Élan de mobilisation sur les conditions de stage en éducation

Élan de mobilisation sur les conditions de stage en éducation


Igor Sadikov
redaction@journalclarte.ca
Clarté #50 – Mars 2023


À l’UQAM, l’automne dernier a été marqué par une grève de cinq semaines des étudiant·es en éducation. Cette grève, qui s’est soldée par la conclusion d’une entente comprenant 30 engagements formels de l’administration concernant les conditions de stage en éducation, a été l’occasion de constater le niveau actuel de la mobilisation étudiante à l’UQAM et s’inscrit dans la continuation de la lutte pour la reconnaissance et la rémunération du travail des stagiaires.

Après avoir fait grève pendant une semaine en mars 2022 pour la rémunération des stages, les membres de l’ADEESE, l’association facultaire en éducation, constatent que la mobilisation n’est pas suffisante pour un mouvement large de grève étudiante sur cet enjeu et décident d’orienter leur lutte vers des revendications propres aux conditions de stage à l’UQAM. En octobre 2022, plus de 5 000 étudiant·es partent en grève illimitée, réclamant un plafond aux heures de travail en milieu de stage, une plus grande flexibilité dans les journées d’absence, des mesures d’accommodement pour les parents étudiants et des mesures de protection contre le harcèlement en milieu de stage – des revendications touchant particulièrement les femmes, majoritaires en éducation. Par le passé, des étudiantes victimes de harcèlement ont dû quitter leur milieu de stage et retarder significativement leur cheminement. Il s’agit notamment d’exiger le respect de la loi 2 sur la protection des stagiaires, adoptée en février 2022, qui permet aux stagiaires de s’absenter dix jours par année et exige que l’établissement d’enseignement prenne tous les moyens raisonnables pour protéger les stagiaires du harcèlement.

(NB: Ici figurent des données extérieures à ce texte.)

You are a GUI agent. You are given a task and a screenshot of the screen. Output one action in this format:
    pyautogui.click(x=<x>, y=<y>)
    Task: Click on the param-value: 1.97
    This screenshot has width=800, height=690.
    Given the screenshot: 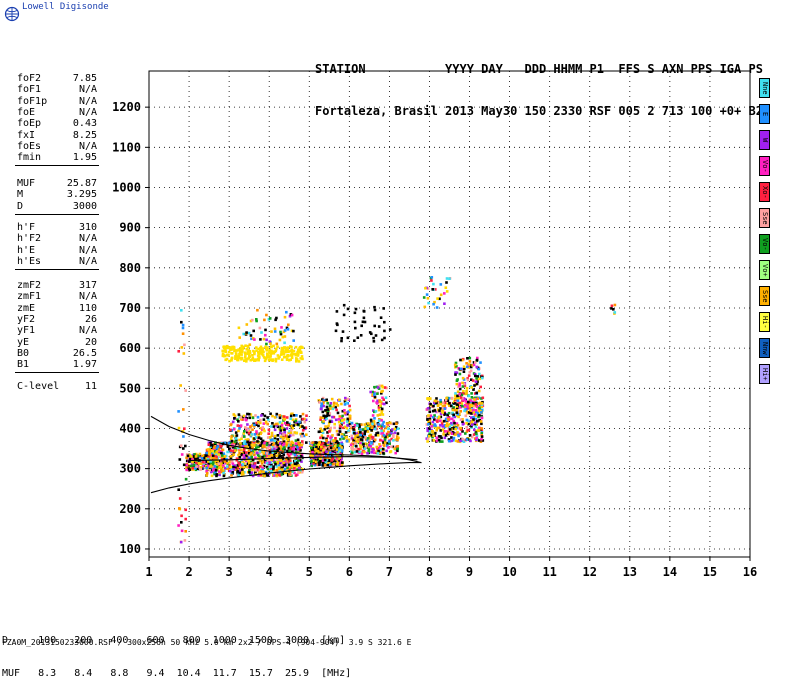 What is the action you would take?
    pyautogui.click(x=84, y=365)
    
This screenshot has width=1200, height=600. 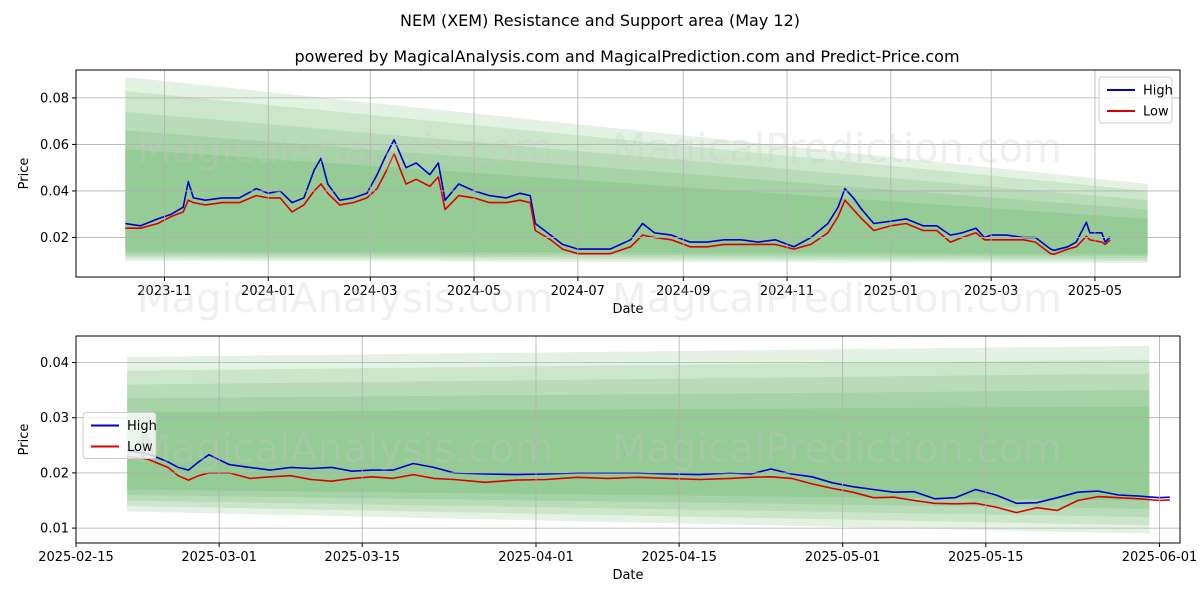 I want to click on watermark-analysis-top: MagicalAnalysis.com, so click(x=345, y=149).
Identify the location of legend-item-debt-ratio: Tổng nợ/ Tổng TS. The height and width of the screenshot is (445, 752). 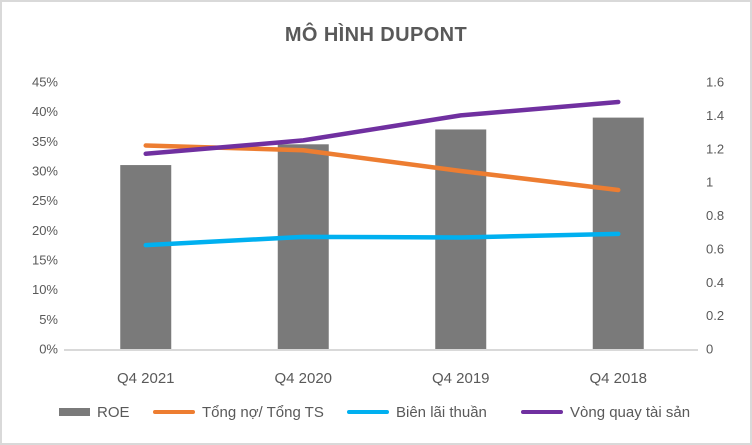
(238, 412).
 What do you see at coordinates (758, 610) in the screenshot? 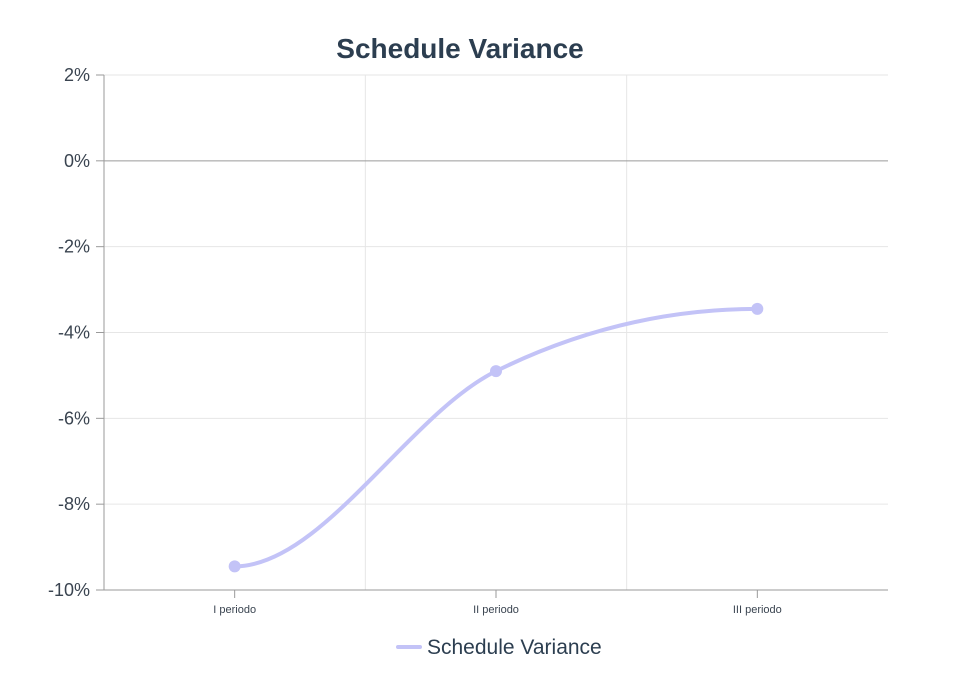
I see `x-tick-label: III periodo` at bounding box center [758, 610].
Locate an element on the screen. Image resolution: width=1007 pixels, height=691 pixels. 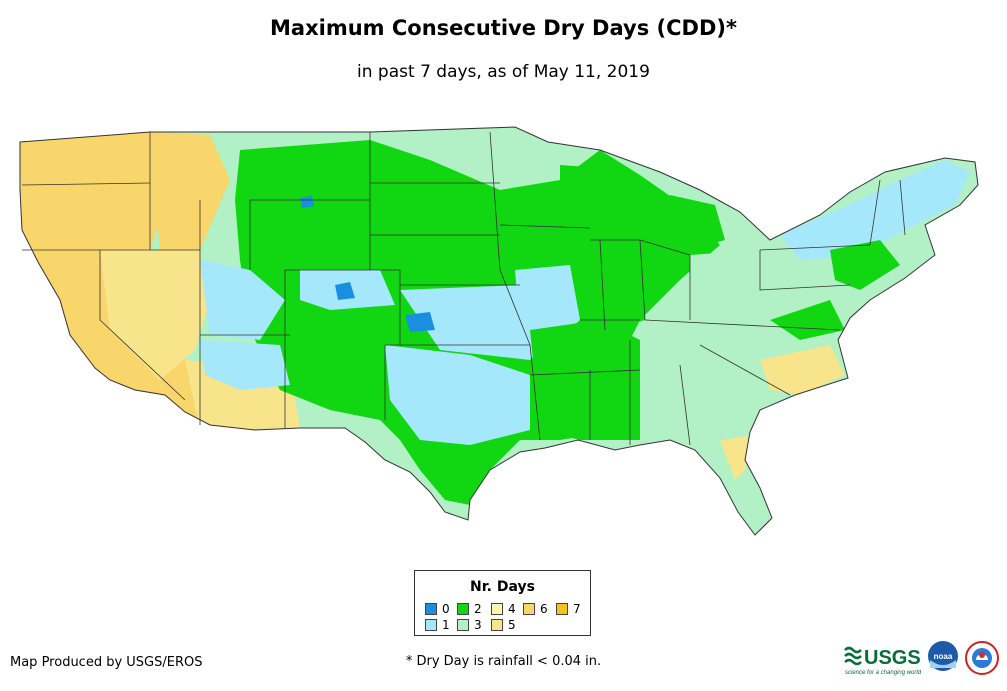
legend-label-0: 0 is located at coordinates (446, 609).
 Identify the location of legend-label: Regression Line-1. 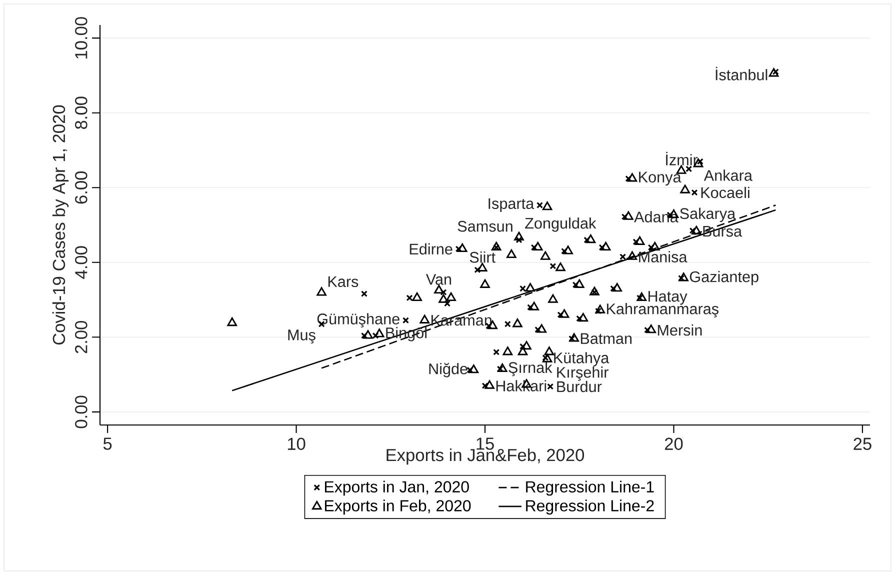
(590, 488).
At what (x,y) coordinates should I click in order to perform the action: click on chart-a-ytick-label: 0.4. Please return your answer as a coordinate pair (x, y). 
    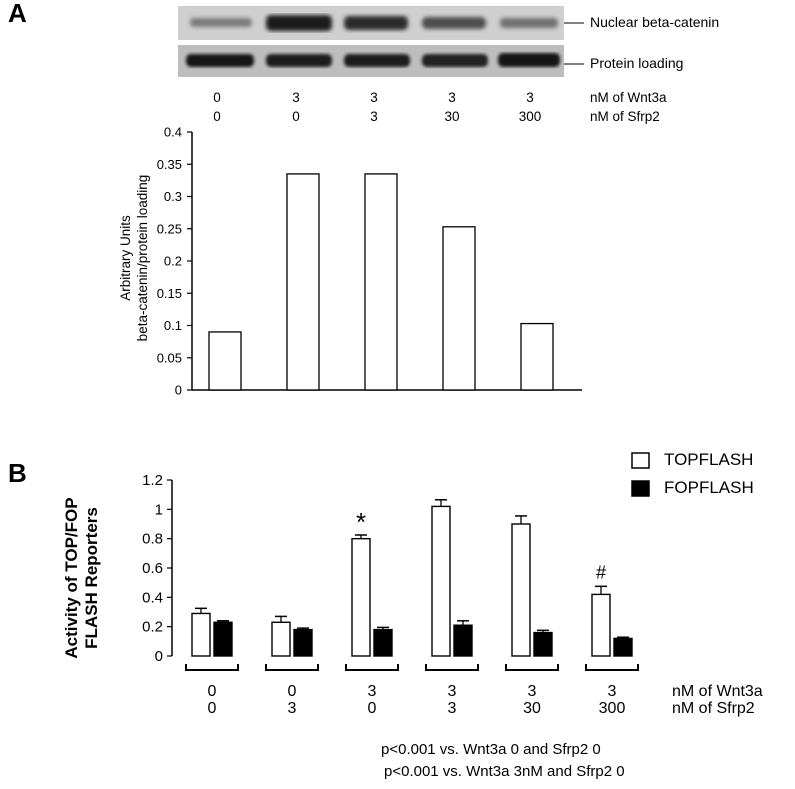
    Looking at the image, I should click on (173, 132).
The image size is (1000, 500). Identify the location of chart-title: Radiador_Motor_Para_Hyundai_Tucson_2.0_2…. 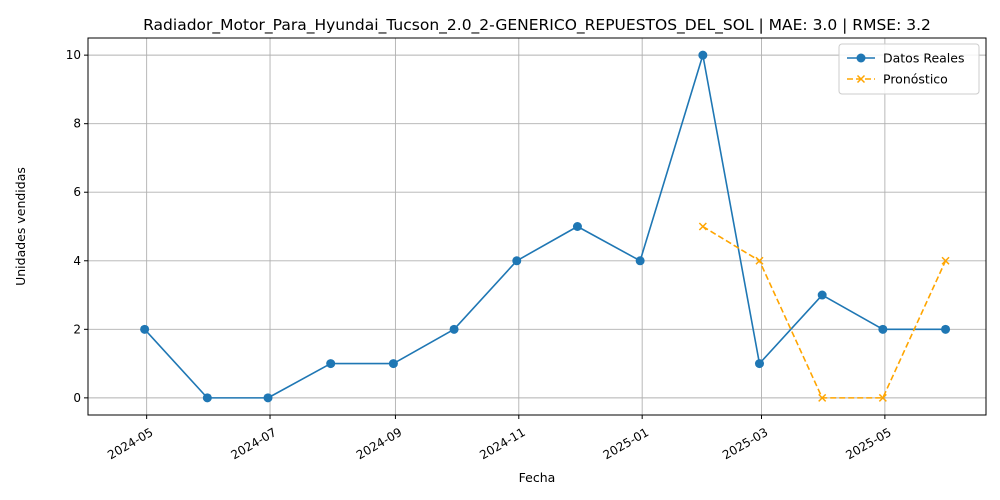
(537, 26).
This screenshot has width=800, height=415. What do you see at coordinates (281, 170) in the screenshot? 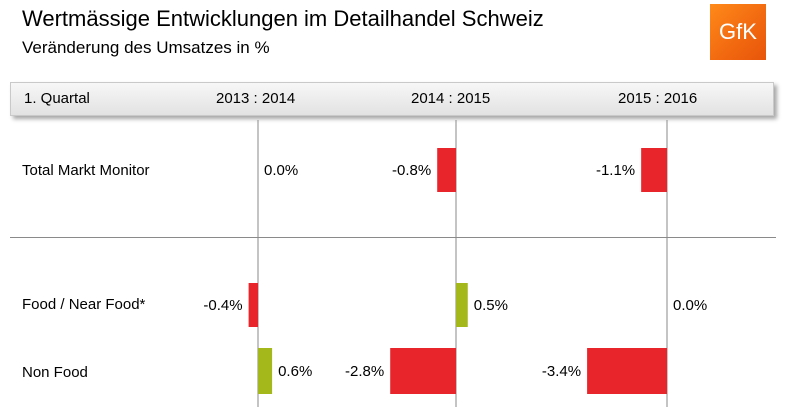
I see `value-label-1-1: 0.0%` at bounding box center [281, 170].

L’administration de l’UQAM espérait visiblement que la grève s’essouffle sans qu’elle n’ait à négocier sérieusement avec les grévistes. Les instances de l’UQAM se renvoient la balle et la faculté n’accorde qu’une rencontre de deux heures par semaine au comité de négociation étudiant, ce qui explique la longue durée de la grève aux yeux de l’ADEESE. Après cinq semaines de grève, les étudiant·es obtiennent la création d’un poste à l’UQAM dédié à la réponse aux situations de harcèlement en stage, l’adaptation des modalités des stages aux dix jours d’absence prévus à la loi 2, ainsi qu’un nombre d’engagements concernant la formation, la sensibilisation et la création de comités de suivi. Il s’agit d’un gain respectable, mais le maintien de la mobilisation est essentiel pour s’assurer que les engagements soient respectés.

À la fin de la grève, le Conseil d’administration de l’UQAM, sur recommandation de la Commission des études, adopte des modalités de reprise des cours en vertu desquelles plusieurs étudiant·es en stage recevraient une mention d’abandon. Cette mesure de représailles, visant à décourager le recours à la grève étudiante, déclenche une mobilisation immédiate de la presque totalité des facultés uqamiennes en défense du droit de grève. Des centaines d’étudiant·es se présentent aux assemblées générales pour voter des mandats de grève générale en solidarité avec les étudiant·es en éducation. Devant cette pression, l’administration recule et aucune mention d’abandon n’aura finalement été imposée. Il s’agit d’une importante démonstration de force de la part des associations étudiantes.

Pendant la grève, l’ADEESE a aussi entamé une campagne de syndicalisation des stagiaires, avec l’aide du syndicat des employé·es étudiant·es de l’UQAM (SÉTUE) et de l’AFPC-Québec. Ciblant trois centres de services scolaires montréalais, cette campagne vise à attirer l’attention sur les conditions difficiles des stages en enseignement et à faire reconnaître le droit à la syndicalisation des enseignant·es stagiaires. Bien que cette bataille juridique soit loin d’être gagnée tant que les stages demeurent non rémunérés, il est encourageant de voir les étudiant·es en stage faire front commun avec le mouvement syndical. En effet, les stages non rémunérés sont concentrés dans les domaines liés aux services publics, comme l’éducation, les soins infirmiers, la pratique sage-femme, le travail social et l’éducation à l’enfance. La lutte pour l’abolition des stages non rémunérés dans ces programmes d’étude, où les femmes sont majoritaires, rejoint la lutte contre l’effritement des conditions de travail dans ces domaines et pour le réinvestissement dans la santé et l’éducation comme services publics.

Il est grand temps que tous les stages soient rémunérés à leur juste valeur et que les stagiaires des services publics disposent d’un droit de regard sur leur rémunération et leurs conditions de travail au moyen de la négociation collective. À travail égal, salaire égal!